Bog auteur consacré à la littérature et au cinéma de genre, principalement le noir mais pas seulement.
Aujourd'hui: "Rock island line" de Leadbelly
Les racines du Rock'n'Roll sont profondes et lointaines. S'il est un morceau qui illustre ce cas de figure, c'est bien "Rock island line" de Huddie Ledbetter, plus connu sous le nom de scène de Leadbelly. Il n'appelait pas s'appeler Huddie les bons tuyaux. Bon, trêve de plaisanterie. En fait, et là il faut casser un mythe, Leadbelly ne fut pas le seul auteur du titre. A l'origine, il était l'oeuvre d'un certain Kelly Pace qui la créa en prison dans les années 30 - il s'agit donc d'une "Chain gang song", un chant destiné à soutenir les détenus pendant les travaux forcés qu'ils accomplissaient, généralement sur les routes. Quoiqu'il en soit, Pace l'enregistra en premier, puis le musicologue John Lomax en 1939 puis Leadbelly. Ce dernier s'en empara, la compléta, en changea les paroles et le tour était joué. Ou presque. Ce n'était que le début de la vie pour cette chanson qui trouva les faveurs du public anglais par la version qu'en donna Lonnie Donegan au milieu des années 50. Il lança alors le genre dit du Skiffle, mélange de Jazz, Blues et Folk qui connut un immense succès au Royaume uni, créant chez de nombreux jeunes une vocation de musicien. Parmi eux, on compte Jimmy Page, John Lennon et George Harrison. Entre autres. D'ailleurs, un autre Beatle en fera une reprise en 2012, Ringo Starr. Entre temps, la Mano negra se piqua de la chanter. Hélas!

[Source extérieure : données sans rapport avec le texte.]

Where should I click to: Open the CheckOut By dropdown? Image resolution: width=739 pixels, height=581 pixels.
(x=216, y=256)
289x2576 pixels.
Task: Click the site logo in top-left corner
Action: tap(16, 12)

Il ne faut pas oublier la version de Johnny Cash qui la popularisa auprès des amateurs de Rockabilly et c'est ce qui explique pourquoi un groupe de Teddy boy Rock'n'Roll "Rock island line" dans les années 70.
Pour ceux que ça intéresse, la chanson parlait sous sa première forme d'un train très rapide (Dont le nom a donné son titre au morceau) puis se vit augmenter, notamment d'un monologue et de sifflet. Le thème, étoffé, parle cette fois du tour que joue un aiguilleur ferroviaire à un collègue concernant le chargement de deux trains. Ah les trains, s'il n'avaient pas existé, le Rock n'aurait sans doute pas existé. Selon David McNeil.